**What is expected**.
From the rows below, extract each line that contains the word "dimensions" and copy it in full.

**Extracted data entries**.

##########

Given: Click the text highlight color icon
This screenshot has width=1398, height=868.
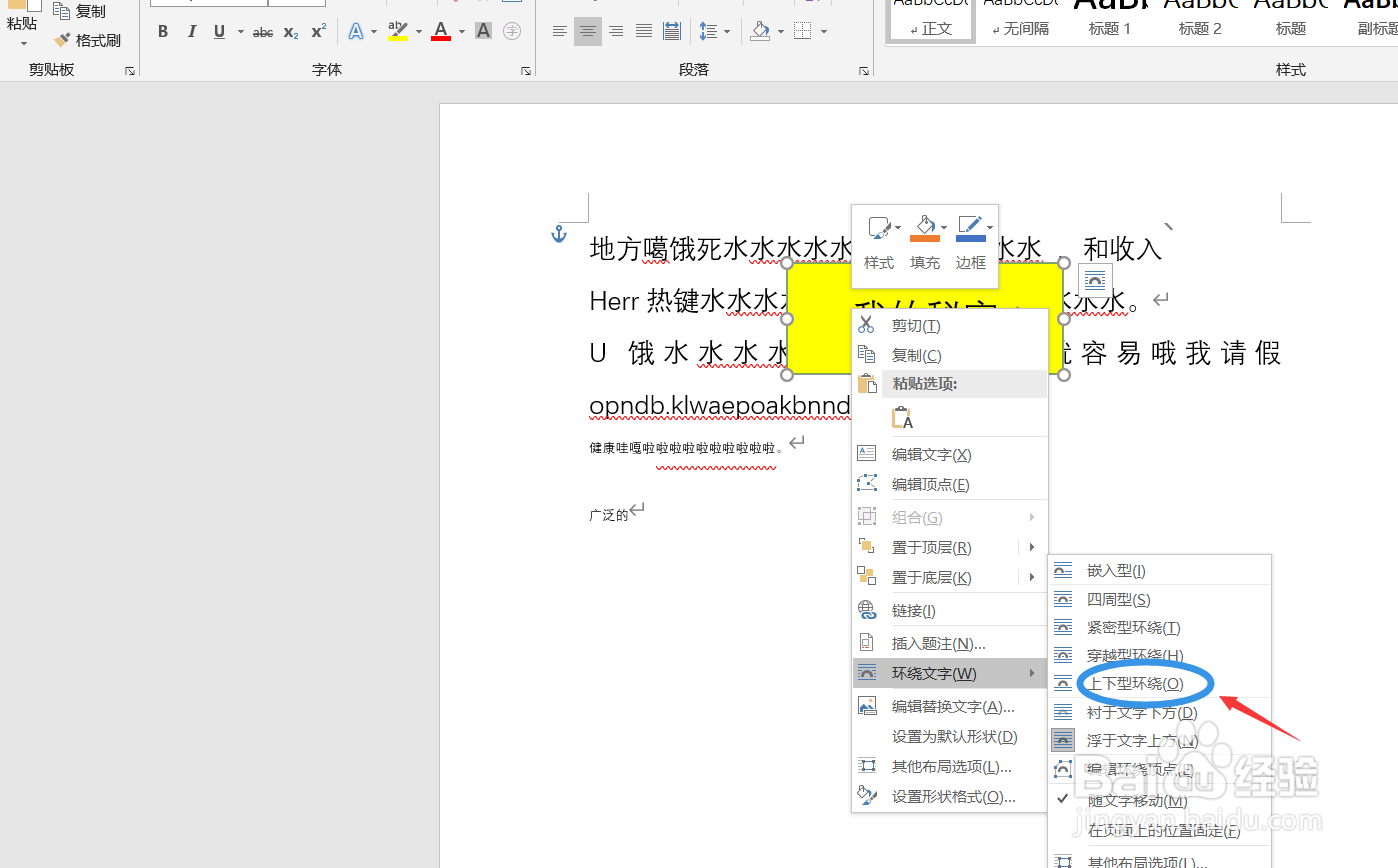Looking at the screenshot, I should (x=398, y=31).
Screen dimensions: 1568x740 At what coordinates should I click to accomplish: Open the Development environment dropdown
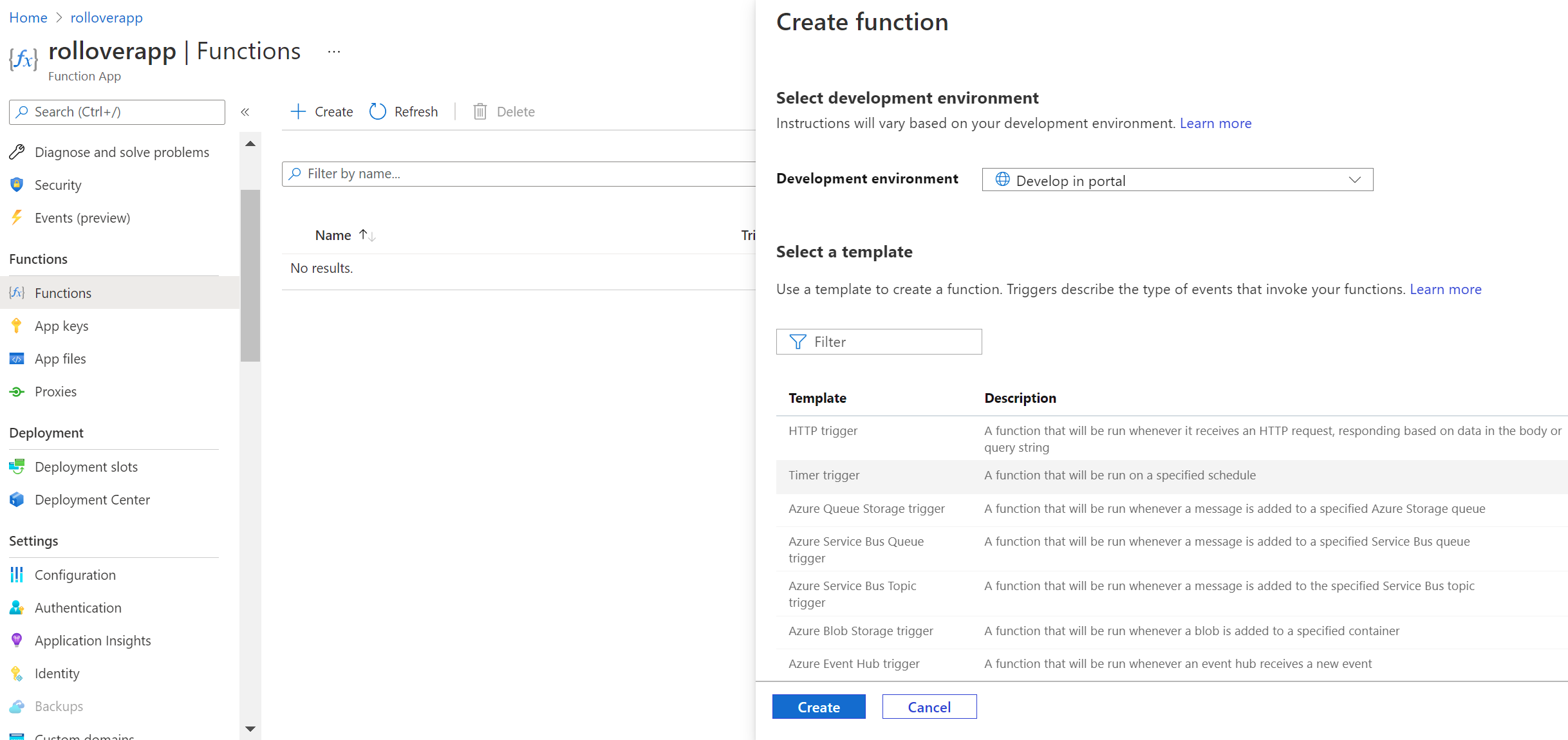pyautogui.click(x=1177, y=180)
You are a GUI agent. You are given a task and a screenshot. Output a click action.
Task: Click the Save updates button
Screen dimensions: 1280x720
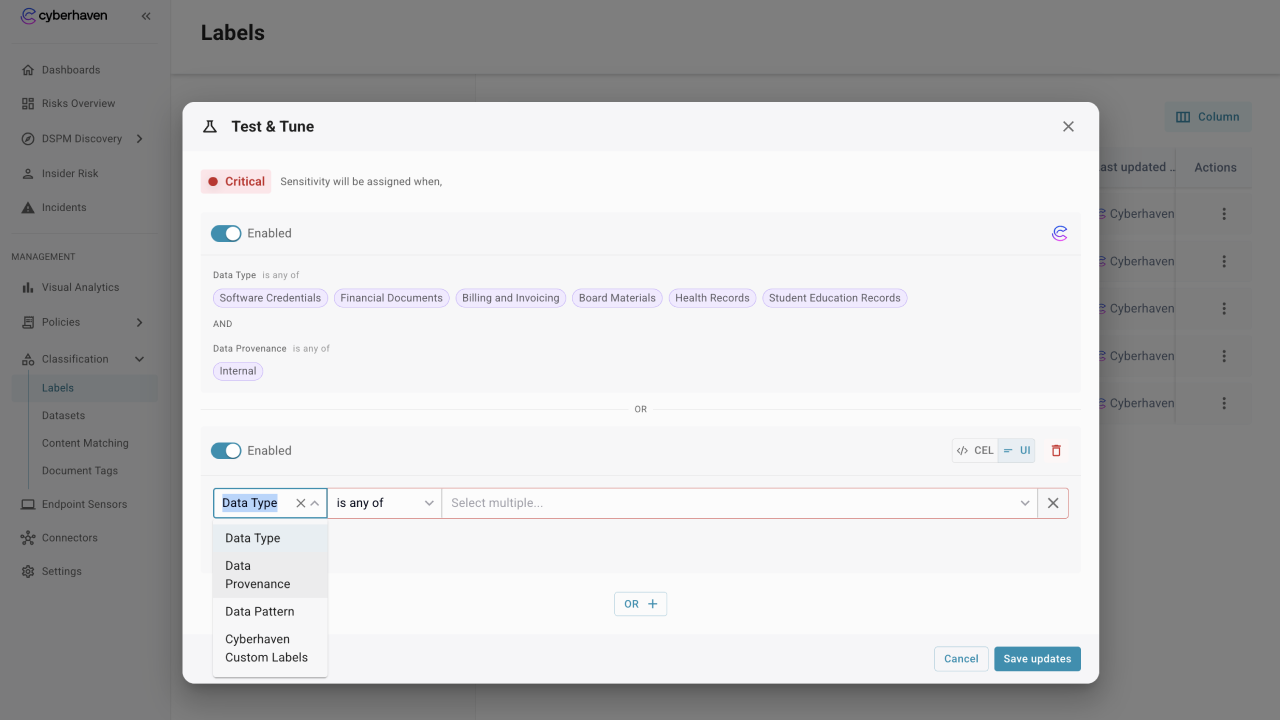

##########

**Final result**.
Screen dimensions: 1568x740 At what coordinates should I click to accomplish: Open the Development environment dropdown
Screen dimensions: 1280x720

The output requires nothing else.